The word grace in Greek is “charis.” When Paul talks about the gifts of the Spirit in 1 Corinthians 12 & 14 the word translated as “gift” is “charis-ma.” The word translated as “gifts” is “charis-mata” the plural form. It’s simply the word grace with a suffix. One could just as easily translate the word “gracelet” or “grace-outworking” instead of “gift.” 

So it’s clear that gifts of the Spirit are not earned. They are pure grace. They are droplets of grace working in our lives. And we know it is the Spirit who “distributes them to each one, just as he determines”(1 Corinthians 12:11). 

But then Paul turns right around and says “eagerly desire gifts of the Spirit”(1 Corinthians 14:1). He continues by saying, “Since you are eager for gifts of the Spirit, try to excel in those that build up the church”(1 Corinthians 14:12). 

So, though these gifts are droplets of pure grace, we are still commanded to eagerly desire them, pursue them, and try to excel in them. We don’t sit around passively. We go after them. 

Paul echoes this same tension when, later, he sends a letter to tell the Corinthians, “But since you excel in everything—in faith, in speech, in knowledge, in complete earnestness and in the love we have kindled in you—see that you also excel in this grace of giving”(2 Corinthians 8:7). 

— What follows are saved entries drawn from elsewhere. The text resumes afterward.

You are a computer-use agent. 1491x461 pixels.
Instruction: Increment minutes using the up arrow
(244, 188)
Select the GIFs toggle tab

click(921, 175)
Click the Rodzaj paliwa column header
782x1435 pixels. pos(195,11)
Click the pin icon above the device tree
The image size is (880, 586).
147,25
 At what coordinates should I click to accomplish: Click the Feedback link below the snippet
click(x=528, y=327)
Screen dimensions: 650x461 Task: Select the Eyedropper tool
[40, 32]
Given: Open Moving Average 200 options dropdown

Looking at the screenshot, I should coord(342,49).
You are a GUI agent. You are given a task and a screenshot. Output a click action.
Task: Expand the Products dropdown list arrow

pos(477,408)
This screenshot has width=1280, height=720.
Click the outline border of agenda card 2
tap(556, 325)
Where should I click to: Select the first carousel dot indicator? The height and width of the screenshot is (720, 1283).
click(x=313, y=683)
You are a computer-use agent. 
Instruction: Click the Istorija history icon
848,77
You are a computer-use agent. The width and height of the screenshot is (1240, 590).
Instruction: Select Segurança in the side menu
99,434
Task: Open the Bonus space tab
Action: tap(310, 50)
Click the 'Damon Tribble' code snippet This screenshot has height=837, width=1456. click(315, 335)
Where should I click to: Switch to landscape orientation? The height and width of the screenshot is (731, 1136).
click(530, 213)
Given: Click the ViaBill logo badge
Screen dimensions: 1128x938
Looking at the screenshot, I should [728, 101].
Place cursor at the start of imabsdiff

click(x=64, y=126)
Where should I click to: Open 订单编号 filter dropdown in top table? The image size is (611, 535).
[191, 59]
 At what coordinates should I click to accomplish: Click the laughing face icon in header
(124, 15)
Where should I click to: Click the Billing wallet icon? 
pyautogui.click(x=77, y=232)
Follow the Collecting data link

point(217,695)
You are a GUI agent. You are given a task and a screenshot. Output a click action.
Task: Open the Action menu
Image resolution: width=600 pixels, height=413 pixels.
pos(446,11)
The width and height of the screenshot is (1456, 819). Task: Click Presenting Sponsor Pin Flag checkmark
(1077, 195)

He calls financial giving a “grace” (a “charis” in the Greek). Once again we see that receiving a grace from God does not mean we operate without agency. Just like any other gift, or grace, we must engage in it for it to mature. We must practice it for it to develop. Like any other grace, the way to grow in it is to be a good steward of it. The more we engage in and practice giving generously of our finances, the more we mature and grow in the grace of giving. 

We don’t sit around passively and say something selfish like, “Well, I just don’t have the gift/grace of giving.” No, what we lack is the willingness to give. If we start giving sacrificially of our finances, we will find that grace pours down like rain.